While the embodiments are described with reference to various implementations and exploitations, it will be understood that these embodiments are illustrative and that the scope of the inventive subject matter is not limited to them. Many variations, modifications, additions and improvements are possible.

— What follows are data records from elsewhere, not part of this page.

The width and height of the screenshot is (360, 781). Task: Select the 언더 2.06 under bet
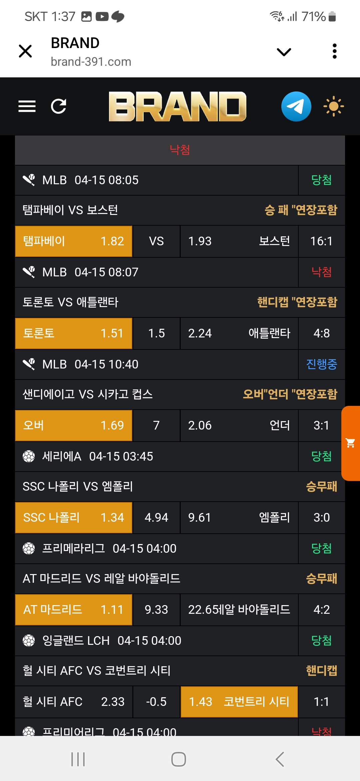[x=239, y=426]
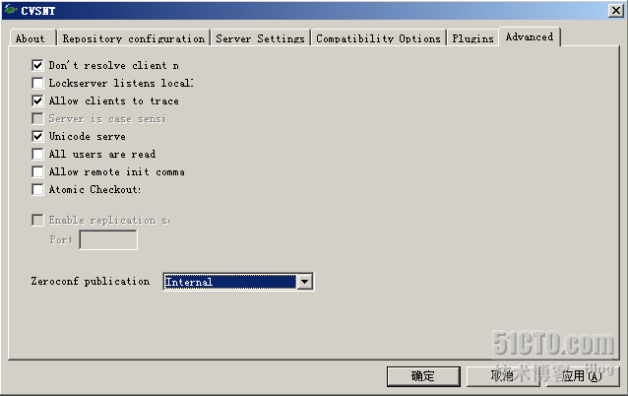Open the Zeroconf publication dropdown arrow
628x396 pixels.
(305, 282)
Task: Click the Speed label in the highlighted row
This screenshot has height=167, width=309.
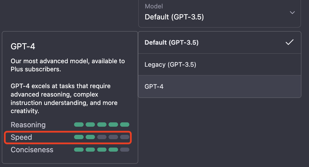Action: pos(21,137)
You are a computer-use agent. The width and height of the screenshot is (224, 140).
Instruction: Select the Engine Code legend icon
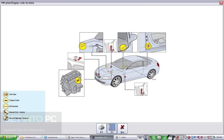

Plural instances may be provided for components, operations or structures described herein as a single instance. In general, structures and functionality presented as separate components in the exemplary configurations may be implemented as a combined structure or component. Similarly, structures and functionality presented as a single component may be implemented as separate components. These and other variations, modifications, additions, and improvements may fall within the scope of the inventive subject matter.